Hill cultivation is primarily used in places where winters are mild. The plants grown this way are planted in raised "hills" of soil that are mulched with plastic and are watered using some form of drip irrigation. In this system, the plants are replaced annually (sometimes biennially) and any stolons (or "runners") that appear are removed, causing the plants to produce larger, higher quality fruit. This method predominates in some of the most productive strawberry regions, such as the states of California and Florida, as well as Spain.

Matted row cultivation is used with short-day varieties of strawberries in places where the winters tend to be quite cold. The plants are set into relatively flat ground, mulched with straw, and irrigated by sprayers. This system encourages stolons (or "runners") to form and start daughter plants, which in turn increases the number of plants contributing to fruit yields. Plants are only replaced every 3-5 years (when the plants become so old that their yearly productivity finally drops below economically acceptable levels). This method of cultivation predominates in the northeastern and midwestern United States.

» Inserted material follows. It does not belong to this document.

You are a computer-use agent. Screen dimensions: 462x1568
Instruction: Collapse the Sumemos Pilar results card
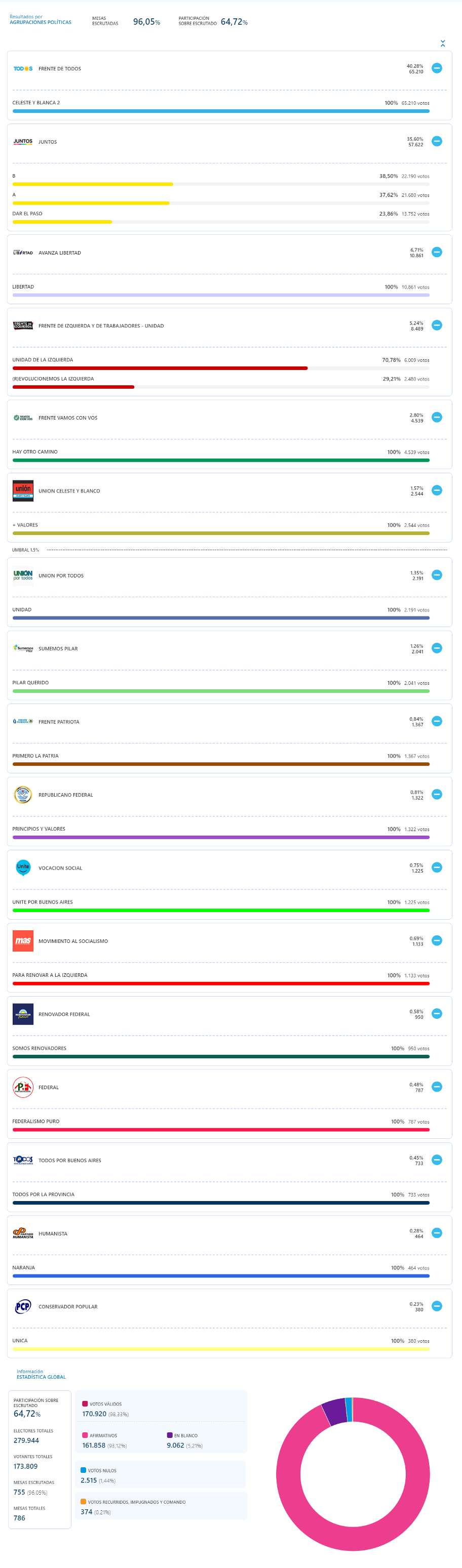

Another method of strawberry production that has been the focus of a lot of interest for several years is hydroponic cultivation. The quality of hydroponic strawberries is just as high as strawberries grown in more conventional ways (perhaps even higher). And using hydroponics for strawberry farming also has a quite a number of potential benefits, including:

  • reduced water usage (due to more efficient water delivery);
  • reduced land requirements;
  • reduced need for pesticides and herbicides;
  • reduced use of fertilizers and other "soil" amendments; and
  • reduced manpower requirements for harvesting.

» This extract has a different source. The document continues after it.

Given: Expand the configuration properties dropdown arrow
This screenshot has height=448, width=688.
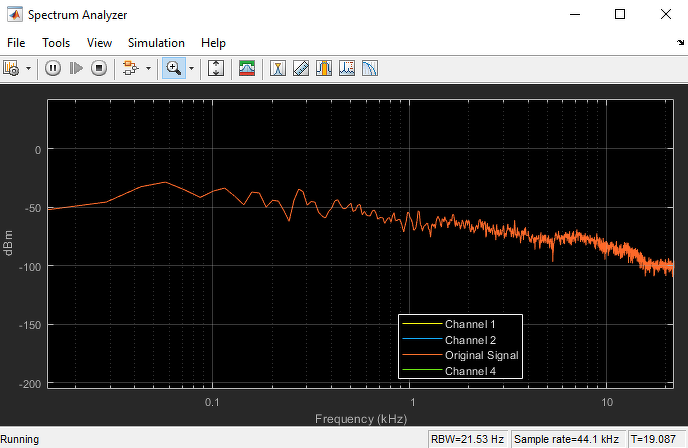Looking at the screenshot, I should tap(28, 68).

Besides lessening the environmental impact of farming, and the production of high-quality, organic strawberries, all of these benefits of hydroponics could make strawberry farming more profitable, too.

Nevertheless, hydroponics has remained a very minimally utilized method of production. Conventional strawberry cultivation remains economically viable at this time. Also, the initial time, training and money investments for switching to hydroponics are fairly substantial. As a result, many farmers simply don't consider converting their farms to hydroponic cultivation to be worth the current cost and effort.